También recuerdo la primera vez que alguien me habló de que, en sus ratos libres, iba a fotografiar aves al delta del Llobregat, cuando ya teníamos edad para esos vicios. Lo cual era un oxímoron completo: no había nada que volara al final de la cloaca, más que las ratas, ni tiempo libre que gastar en aquel no lugar. Aquella noticia despertó una tremenda curiosidad en mí, como quien ha pasado toda su existencia ignorando un secreto, viviendo de espaldas a un territorio tan cercano como desconocido. Un tesoro nos había sido negado durante años, como si estuviera prohibido para nosotros. Todavía hoy, citar ese río y el Besòs es sinónimo de pestilencia en el subconsciente colectivo de la metrópolis. Todavía hoy, la gente no da crédito a sus ojos, cuando descubre que en el patio trasero, entre nudos de infraestructuras, el tiempo, la desindustrialización, el poder municipal y la fuerza de la gente acabaron recuperando y dignificando un espacio maravilloso. Recuperar campos de cultivo, poner nombre a peces, pájaros y plantas, limpiar playas, trazar caminos. Dignificar un territorio, descubrir que la salud y el medio ambiente eran un derecho, tanto como el trabajo, la vivienda o la educación.
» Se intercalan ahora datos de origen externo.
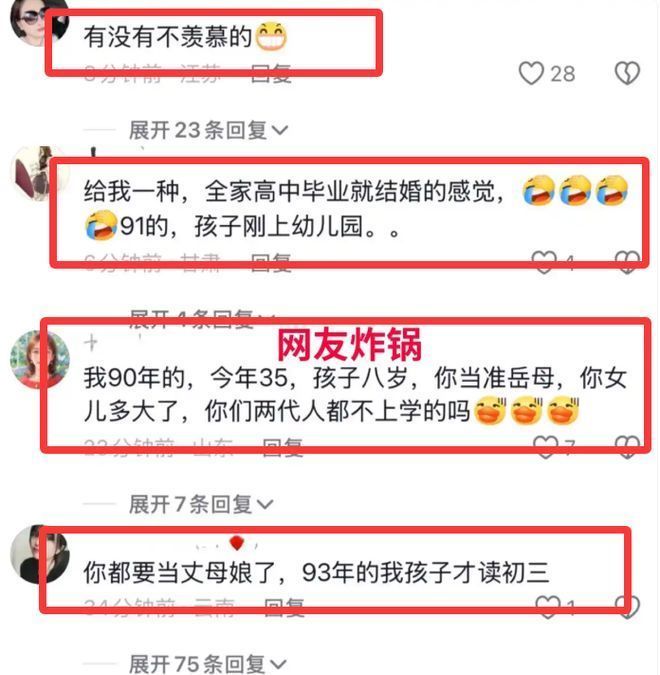Open avatar of the 我90年的 commenter

click(40, 359)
Eso que ha costado más de tres décadas, casi se ha echado a perder la semana pasada en una de esas alcantarillas reconvertidas en ríos. La fábrica Derpin, propiedad de DITECSA, una empresa con un extenso historial de fraudes ambientales y laborales, ardió por los cuatro costados en Montornès del Vallès. En la extinción del incendio, miles de metros cúbicos de agua contaminada con los disolventes que se consumían, fueron a parar al Besòs, arrasando la vida que había surgido en su cauce. Por fortuna, la movilización ciudadana ya no se acaba en el pavimento: la gente de Mollet pel Futur organizó el sábado un rescate de especímenes todavía con vida, algo que en otro tiempo habría causado una sonora y proletaria carcajada.
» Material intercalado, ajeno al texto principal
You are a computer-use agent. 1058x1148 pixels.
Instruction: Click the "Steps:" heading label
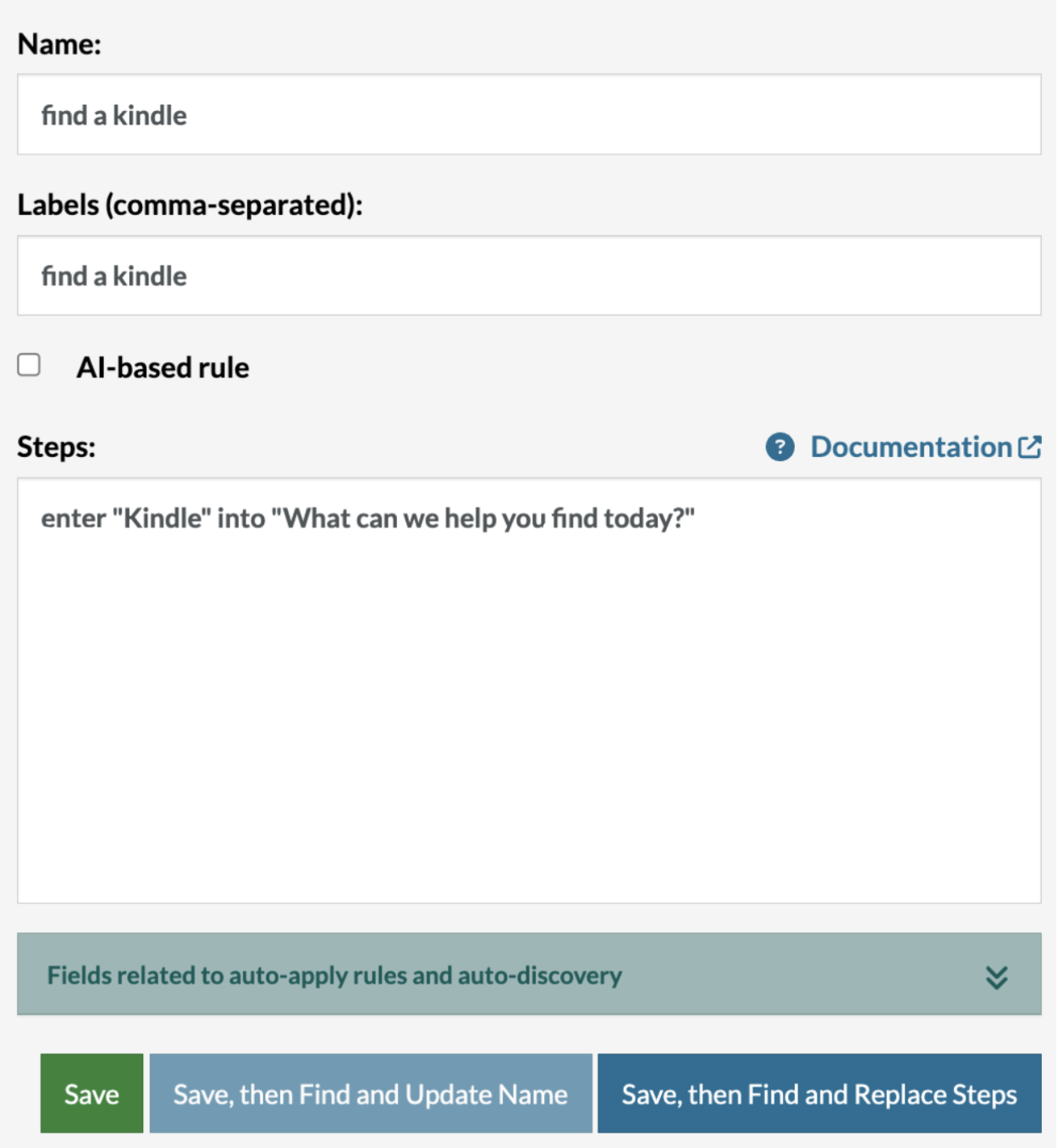click(x=56, y=447)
En estos días en que la agenda política e informativa ha girado alrededor de la COP25 en Madrid y de las partículas por millón de CO2 que podemos permitirnos, retrasmitiendo las negociaciones como un espectáculo de masas, conviene recordar de qué estamos hablando cuando hablamos de medio ambiente. El capitalismo ha crecido vampirizando los recursos de un planeta que llega a sus límites, abusando de los bienes comunes, sacrificando el aire o el agua, cambiándonos el paisaje por pantallas de plasma, deslindando nuestro espacio vital. Pensando que a nadie se le ocurriría nunca pretender que esos colectores fueran parques o que los desmanes cometidos en tierras lejanas llegaran un día a golpear a nuestra puerta, y que al fin y al cabo el greenwashing siempre es más barato que la coherencia. El ecologismo es lucha de clases, ni jardinería para pusilánimes, ni postureo para corazones instagramers.
Lo que ha pasado en el Besòs no nos deja tristes, sino muy cabreados. No nos resignamos a salarios de mierda como no aceptamos tener un río de mierda. A nosotros sí que nos importan nuestras cloacas, y mucho. Volverán a ser las alamedas en las que disfrutar la vida que siempre merecimos.